VORLIEGENDER TEXT
■ ■ ■

BAG zur Verwendung von Keylogger zur Überwachung von ArbeitnehmernDurch Keylogger gewonnene Erkenntnisse nicht verwertbar

Besteht kein auf den Arbeitnehmer bezogener, durch konkrete Tatsachen begründeter Verdacht einer Straftat oder einer anderen schwerwiegenden Pflicht­ver­letzung, dann ist der Einsatz eines Software-Keyloggers, mit dem alle Tasta­tu­r­eingaben an einen dienstlichen Computer für eine verdeckte Überwachung und Kontrolle des Arbeitnehmers aufgezeichnet werden, nach § 32 Abs. 1 BDSG* unzulässig. Dies hat das Bundes­a­r­beits­gericht nunmehr in seiner Entscheidung bekanntgegeben.

Im hier zu entscheidenden Fall war der Kläger bei der Beklagten seit 2011 als „Web-Entwickler“ beschäftigt. Im Zusammenhang mit der Freigabe eines Netzwerks teilte die Beklagte ihren Arbeitnehmern im April 2015 mit, dass der gesamte „Internet-Traffic“ und die Benutzung ihrer Systeme „mitgeloggt“ werde. Sie installierte auf dem Dienst-PC des Klägers eine Software, die sämtliche Tasta­tu­r­eingaben protokollierte und regelmäßig Bildschirmfotos (Screenshots) fertigte.

■ ■ ■

BEREITGESTELLTE ANGABEN

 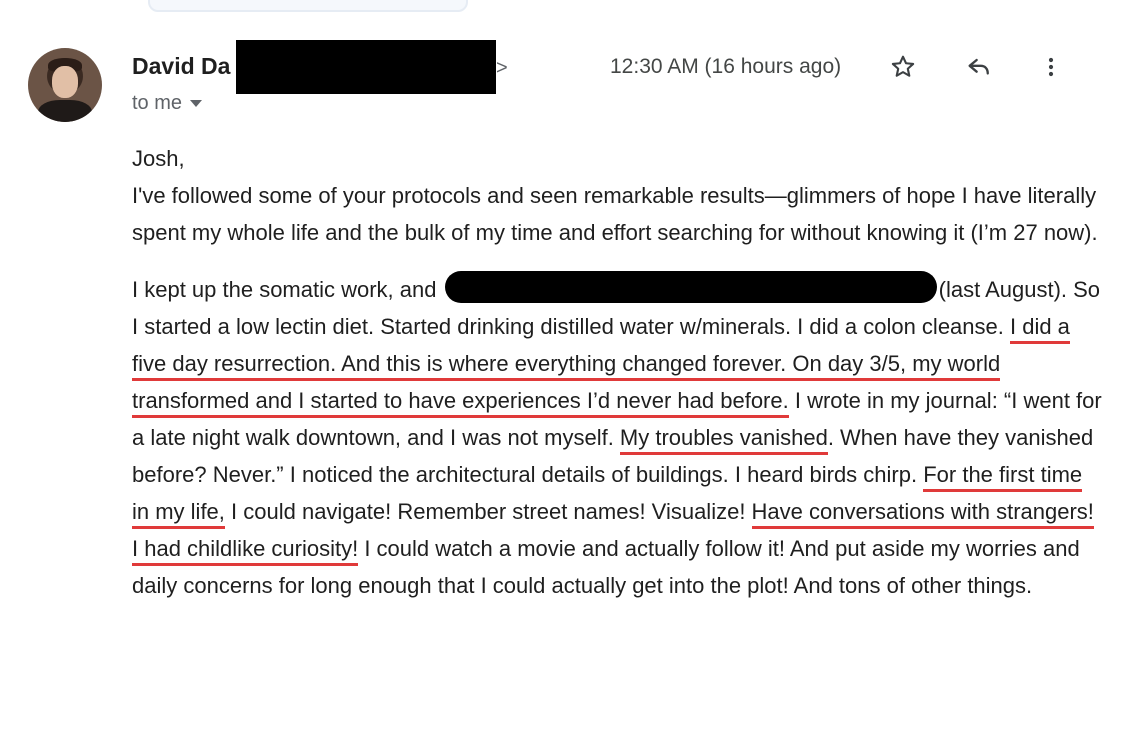 I want to click on text-run: I kept up the somatic work, and, so click(x=284, y=290).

■ ■ ■

ZU BEANTWORTENDE FRAGEN
(1) Erkläre anhand des Textes zum Keylogger-Urteil in ein bis drei Sätzen, unter welcher Voraussetzung das Bundesarbeitsgericht den Einsatz eines Software-Keyloggers nach § 32 Abs. 1 BDSG für unzulässig hält.
(2) Gib aus dem Text zum Keylogger-Urteil den Abschnitt von „BAG zur Verwendung“ bis einschließlich „seiner Entscheidung bekanntgegeben.“ wortgetreu wieder.
(3) Prüfe für jede der folgenden Aussagen, ob sie mit dem Text zum Keylogger-Urteil übereinstimmt: (a) Der Kläger war seit 2011 bei der Beklagten beschäftigt. (b) Die installierte Software zeichnete nur Tastatureingaben auf und fertigte keine Bildschirmfotos an. (c) Die Beklagte teilte ihren Arbeitnehmern im April 2016 mit, dass die Benutzung ihrer Systeme mitgeloggt werde. Antworte jeweils mit Ja oder Nein und zitiere die entscheidenden Worte des Textes.

LÖSUNGEN DER AUFGABEN
(1) Der Einsatz ist unzulässig, wenn kein auf den Arbeitnehmer bezogener Verdacht einer Straftat oder einer anderen schwerwiegenden Pflichtverletzung besteht, der durch konkrete Tatsachen begründet ist. Das gilt für einen Keylogger, der alle Tastatureingaben an einem dienstlichen Computer aufzeichnet, um den Arbeitnehmer verdeckt zu überwachen und zu kontrollieren.

(2)
BAG zur Verwendung von Keylogger zur Überwachung von ArbeitnehmernDurch Keylogger gewonnene Erkenntnisse nicht verwertbar

Besteht kein auf den Arbeitnehmer bezogener, durch konkrete Tatsachen begründeter Verdacht einer Straftat oder einer anderen schwerwiegenden Pflicht­ver­letzung, dann ist der Einsatz eines Software-Keyloggers, mit dem alle Tasta­tu­r­eingaben an einen dienstlichen Computer für eine verdeckte Überwachung und Kontrolle des Arbeitnehmers aufgezeichnet werden, nach § 32 Abs. 1 BDSG* unzulässig. Dies hat das Bundes­a­r­beits­gericht nunmehr in seiner Entscheidung bekanntgegeben.

(3)
(a) Ja: „der Kläger bei der Beklagten seit 2011“
(b) Nein: „regelmäßig Bildschirmfotos (Screenshots) fertigte“
(c) Nein: „im April 2015“